# CFS and IBS



## Guest (Feb 15, 2001)

Hi everyone. I am new to this board but participate regularly with the IBS board. I was originally diagnosed with CFS 2 yrs ago but continued mostly with symptoms of IBS ever since. I bought a book on CFS and read up on it. I have discovered that I really have more symptoms of CFS which can produce IBS symptoms. Has anyone else had a similar situation such as this? Any info would be greatly appreciated. Thanks!


----------



## weener (Aug 15, 2000)

Hi Secondchance:Welcome to the fm board. We may not respond as fast as the ibs board or have as many members, but we are a caring bunch. As for your question about CFS/IBS I'm not sure what came first for me. My symptoms seem to be more of fm/cfs variety. Ibs is secondary. Whenever I'm having a bad flare up of fm I usually get a bout of ibs. I also alternate between © and (d) more constipation though. I think your best bet is to see your doc and have them check things out. I was diagnosed with fm in l992 by a rheumatologist. But yes the two seem to go hand in hand.


----------



## geomv (Aug 9, 1999)

▶ WHAT YOU NEED TO DO
Please retype the forum thread on CFS and IBS above in full, word for word.

▶ INPUT DATA

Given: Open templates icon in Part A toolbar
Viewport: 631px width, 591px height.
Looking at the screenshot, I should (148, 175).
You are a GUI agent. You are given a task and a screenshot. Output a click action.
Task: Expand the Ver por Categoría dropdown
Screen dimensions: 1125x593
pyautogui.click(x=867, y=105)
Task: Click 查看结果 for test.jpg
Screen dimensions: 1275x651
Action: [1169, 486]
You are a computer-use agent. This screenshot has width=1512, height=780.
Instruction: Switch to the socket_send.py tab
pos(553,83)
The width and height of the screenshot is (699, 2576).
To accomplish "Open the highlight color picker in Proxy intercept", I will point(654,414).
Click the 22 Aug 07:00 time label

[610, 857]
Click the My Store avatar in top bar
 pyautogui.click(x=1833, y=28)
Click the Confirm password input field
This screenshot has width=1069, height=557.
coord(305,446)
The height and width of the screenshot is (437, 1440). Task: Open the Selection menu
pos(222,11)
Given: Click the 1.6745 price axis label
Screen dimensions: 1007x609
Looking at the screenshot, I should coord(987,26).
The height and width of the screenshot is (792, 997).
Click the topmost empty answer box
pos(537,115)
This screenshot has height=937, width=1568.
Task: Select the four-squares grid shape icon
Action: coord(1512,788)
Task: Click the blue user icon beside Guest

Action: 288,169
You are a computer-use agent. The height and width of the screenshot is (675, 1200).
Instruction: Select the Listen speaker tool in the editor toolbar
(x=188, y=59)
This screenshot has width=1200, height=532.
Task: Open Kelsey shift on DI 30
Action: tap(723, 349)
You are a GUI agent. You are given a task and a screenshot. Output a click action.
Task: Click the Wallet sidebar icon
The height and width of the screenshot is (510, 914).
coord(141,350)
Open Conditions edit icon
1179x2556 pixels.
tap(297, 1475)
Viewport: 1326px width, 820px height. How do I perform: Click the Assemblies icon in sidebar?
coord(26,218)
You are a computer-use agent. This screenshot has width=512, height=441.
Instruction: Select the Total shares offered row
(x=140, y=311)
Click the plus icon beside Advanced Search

▶ PROBLEM SOLUTION
# CFS and IBS



## Guest (Feb 15, 2001)

Hi everyone. I am new to this board but participate regularly with the IBS board. I was originally diagnosed with CFS 2 yrs ago but continued mostly with symptoms of IBS ever since. I bought a book on CFS and read up on it. I have discovered that I really have more symptoms of CFS which can produce IBS symptoms. Has anyone else had a similar situation such as this? Any info would be greatly appreciated. Thanks!


----------



## weener (Aug 15, 2000)

Hi Secondchance:Welcome to the fm board. We may not respond as fast as the ibs board or have as many members, but we are a caring bunch. As for your question about CFS/IBS I'm not sure what came first for me. My symptoms seem to be more of fm/cfs variety. Ibs is secondary. Whenever I'm having a bad flare up of fm I usually get a bout of ibs. I also alternate between © and (d) more constipation though. I think your best bet is to see your doc and have them check things out. I was diagnosed with fm in l992 by a rheumatologist. But yes the two seem to go hand in hand.


----------



## geomv (Aug 9, 1999)